>> Start
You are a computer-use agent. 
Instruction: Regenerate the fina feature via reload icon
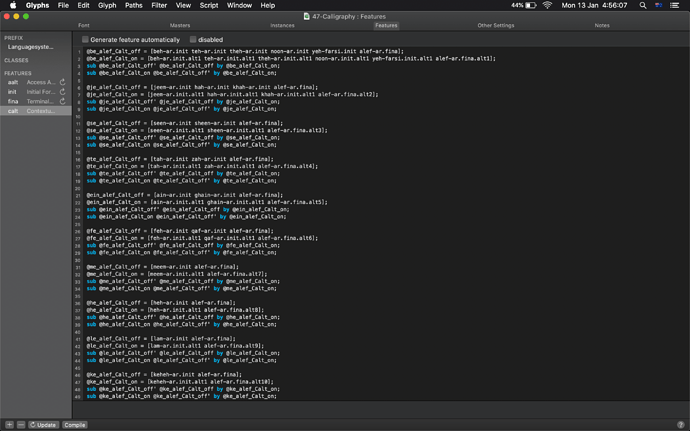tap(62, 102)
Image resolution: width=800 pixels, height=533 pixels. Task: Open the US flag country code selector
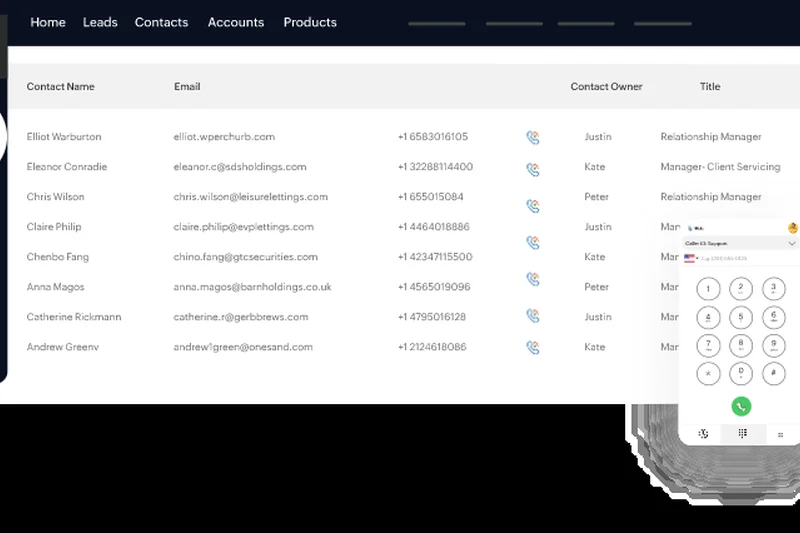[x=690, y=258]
>> End
>> Start
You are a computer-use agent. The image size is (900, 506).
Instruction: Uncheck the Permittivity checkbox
>> End
>> Start
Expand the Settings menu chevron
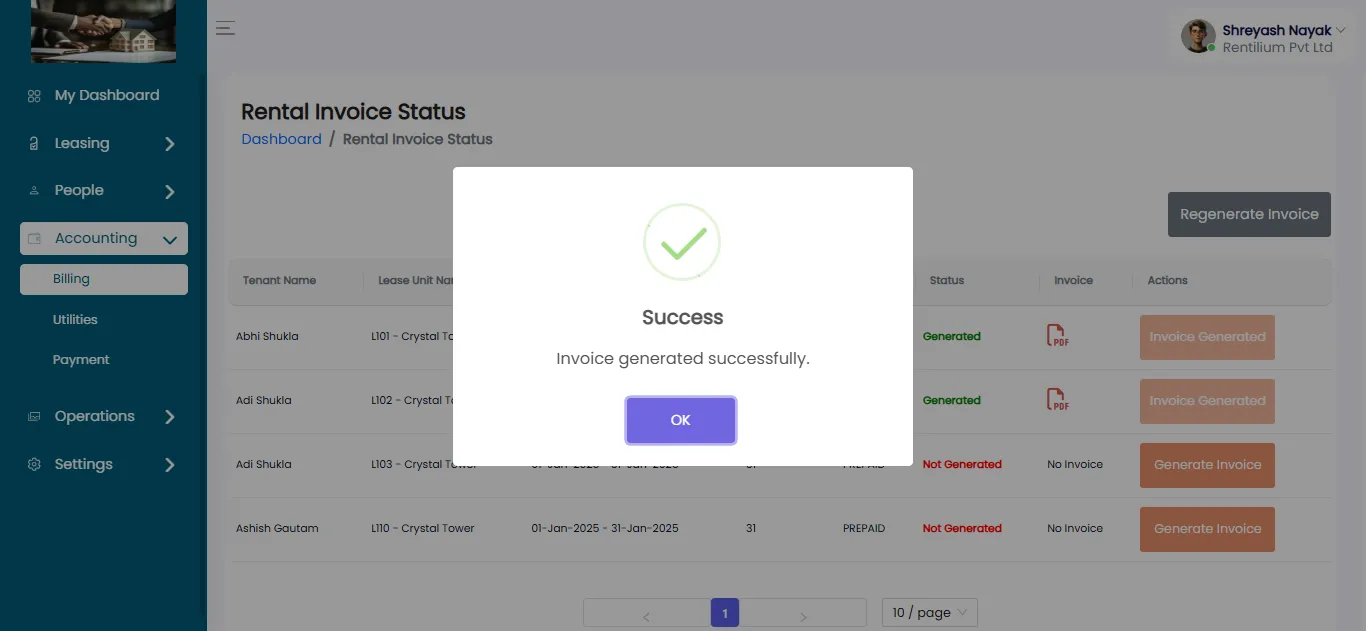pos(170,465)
>> End
▶ [YOUR OBJECTIVE]
Put the stretch from the line containing "Image resolution: width=800" through the line containing "[x=690, y=258]" into a Markdown table with the columns Number and Line Text, one row per line, skipping blank lines and leaving out the pictures.

▶ [EXPECTED OUTPUT]
| Number | Line Text |
|---|---|
| 1 | Image resolution: width=800 pixels, height=533 pixels. Task: Open the US flag country code selector |
| 2 | [x=690, y=258] |